I’m a submissive.
I know that’s something that most of you know already from my relationship with DomSigns and many stories I’ve written. But I don’t think anyone knows the type of person I am and how it plays off my submission.
One of my biggest things is needing approval. I want to please everyone around me to the detriment of myself. It becomes this driving need to make sure everyone is happy and, more than that, happy with me. I’m the submissive who will do whatever you ask because I want you to be pleased with me.
The other side of that is I fear punishment. Fear it in ways I can’t always explain. I don’t like getting in trouble and avoid it at all costs. It’s not like I don’t make missteps as a subby because I’m human, but I loathe messing up.
I’m learning, with a lot of love from DomSigns, that mistakes are a way to improve. That punishment isn’t always a bad thing because I’m learning and becoming better.
I’m a perfectionist, too. Or I trend toward it in many of my behaviors. It has to be right, and if I mess up, I am bad. Talking to me after I’ve made a mistake is not a fun experience.
It can get ugly inside my mind if I’m not careful.
I’ve lived with comparing myself to others also. A friend I grew up with (I’ve lived the large majority of my life in a predominantly white area) was blonde, blue-eyed, and sweet as apple pie. Everyone wanted her, or so it seemed to me. I struggled because I was the tall, black girl who no one had any interest in through high school. I wasn’t ideal and always envied her. I’d compare things between us that weren’t comparable, but couldn’t help it. It killed me to feel like I was coming up short in every way.
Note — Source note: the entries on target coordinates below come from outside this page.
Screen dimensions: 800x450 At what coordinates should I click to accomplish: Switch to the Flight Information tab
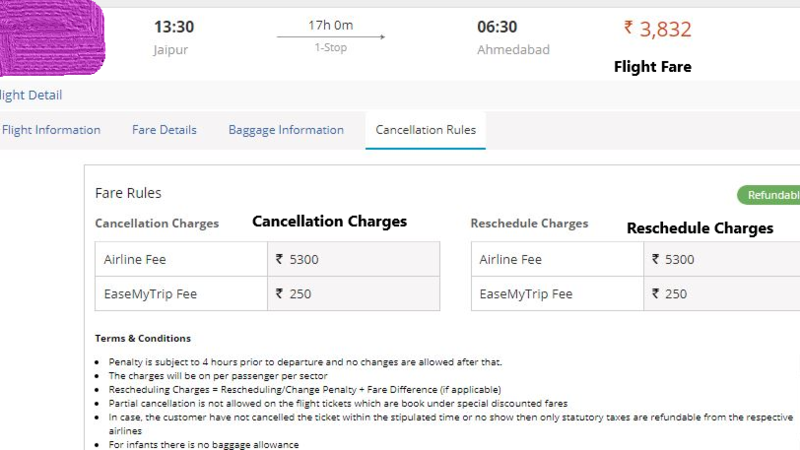tap(51, 130)
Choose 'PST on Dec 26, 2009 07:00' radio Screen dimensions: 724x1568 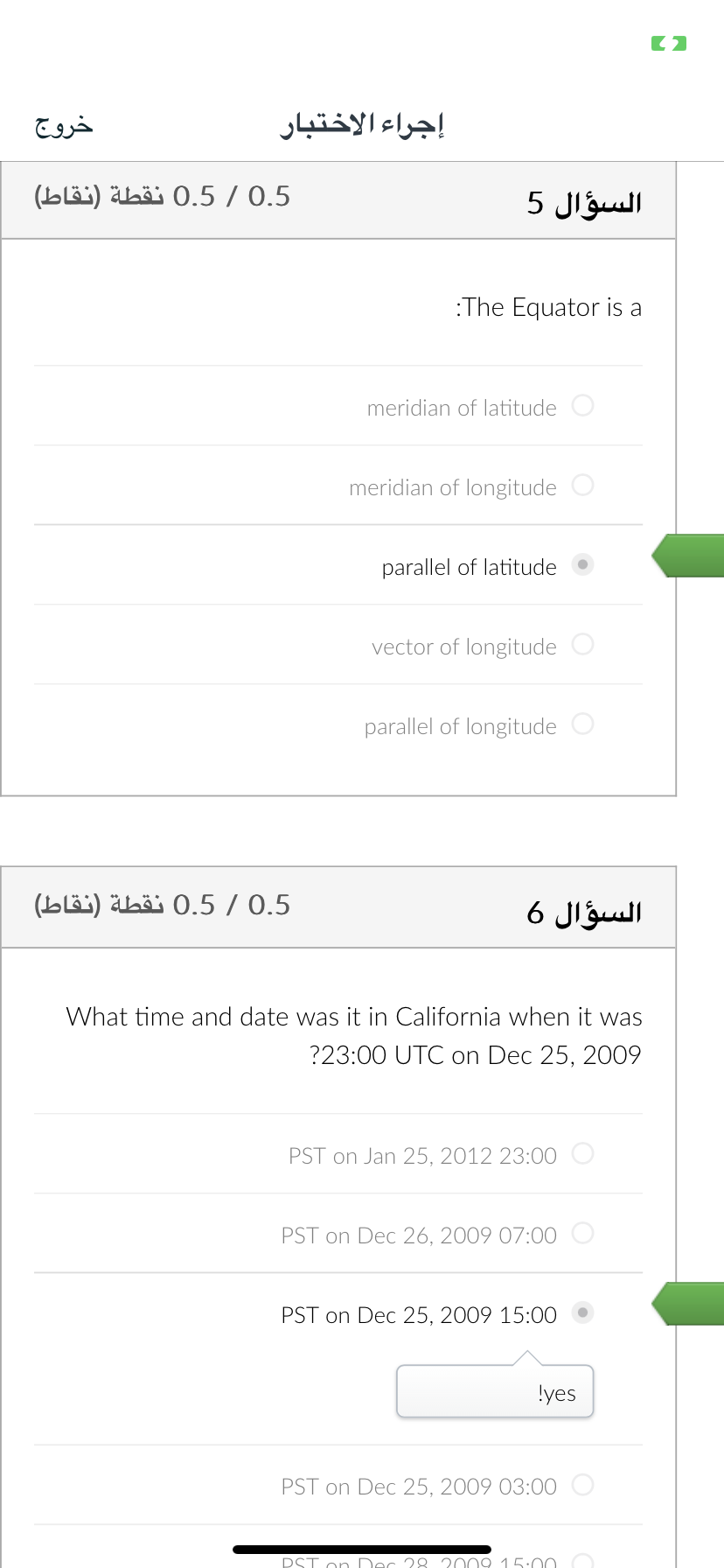(582, 1233)
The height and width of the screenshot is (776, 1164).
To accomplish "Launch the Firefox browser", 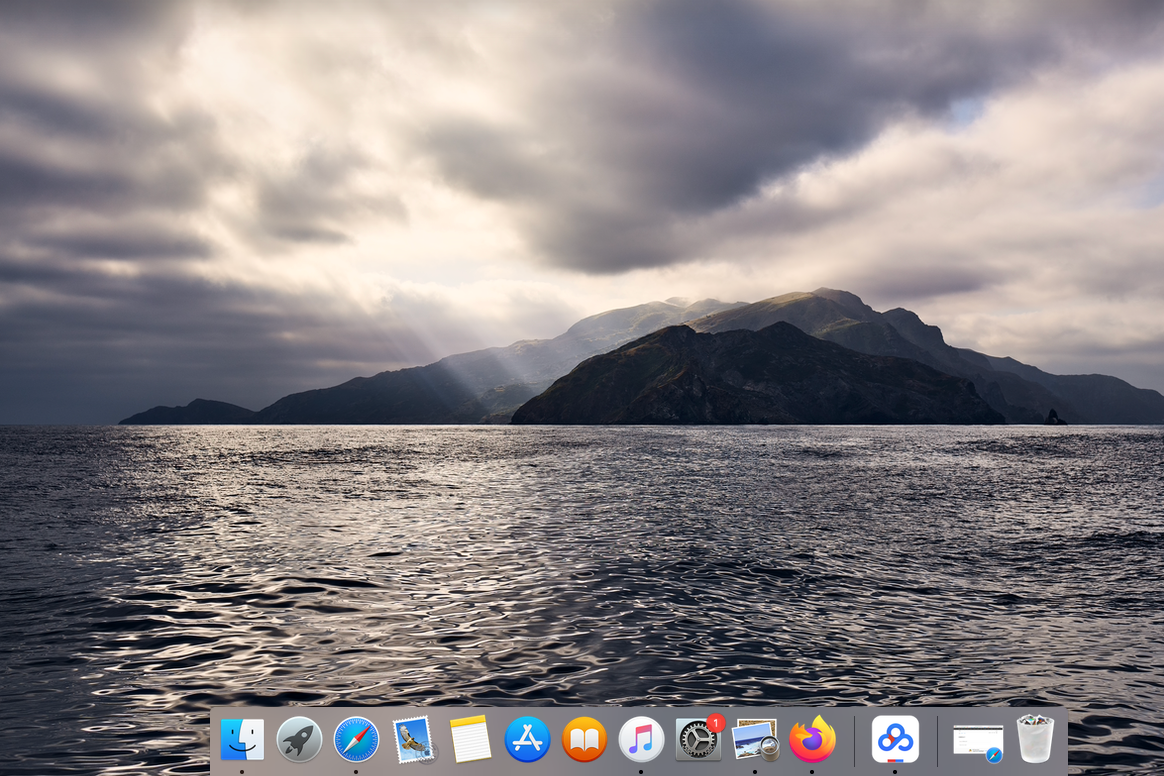I will coord(812,740).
Comparing can be murky territory to wade into because of our differences.
Recently, Molly mentioned tasks. We differ in how we look at this topic. She’s spoken at length about it.
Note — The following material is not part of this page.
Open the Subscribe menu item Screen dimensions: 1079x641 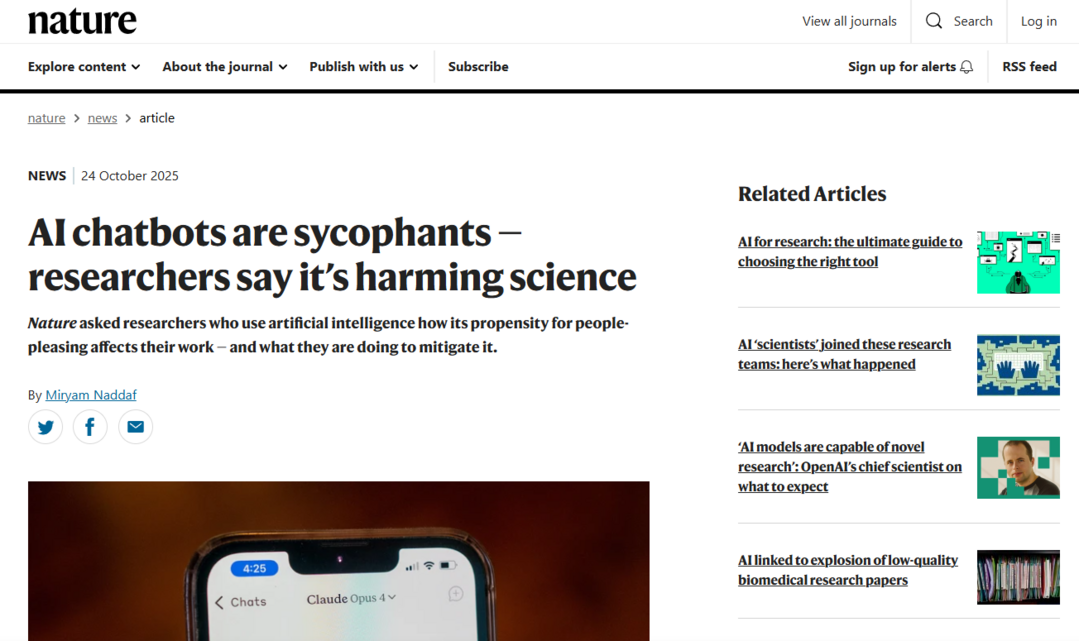click(x=478, y=67)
I bring this up because it’s easy to compare to someone in a similar situation as you. Two subs, who are totally different, can draw comparisons when it comes to their D/s relationship and be left wondering if they’re doing it wrong. What motivates me, what drives me to submit, isn’t the same for Molly or Pandakitten or Willow or Kayla. Our relationships may all contain submissive bits, but because our personalities differ we don’t submit the same.
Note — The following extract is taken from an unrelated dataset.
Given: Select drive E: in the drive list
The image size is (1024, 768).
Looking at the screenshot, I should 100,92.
Some of us bring fire and fight to our relationships. Some sass and brattiness. Some of us are little girls who like to just make Daddy happy. I’m no fighter. I’ve never been. I slip into the sub that wants to please very easily. If presented with a task, I want to complete it.
My history, my personality, makes me the type of sub I am. It doesn’t make me a better or more obedient sub at times because of what drives me. I’m still learning how to change the emotions and drive. I’m still trying to find that place where love governs more of my behaviors, more of my desire to give of myself.
So a comparison game only serves to keep you from enjoying the kind of submission that works for your relationship.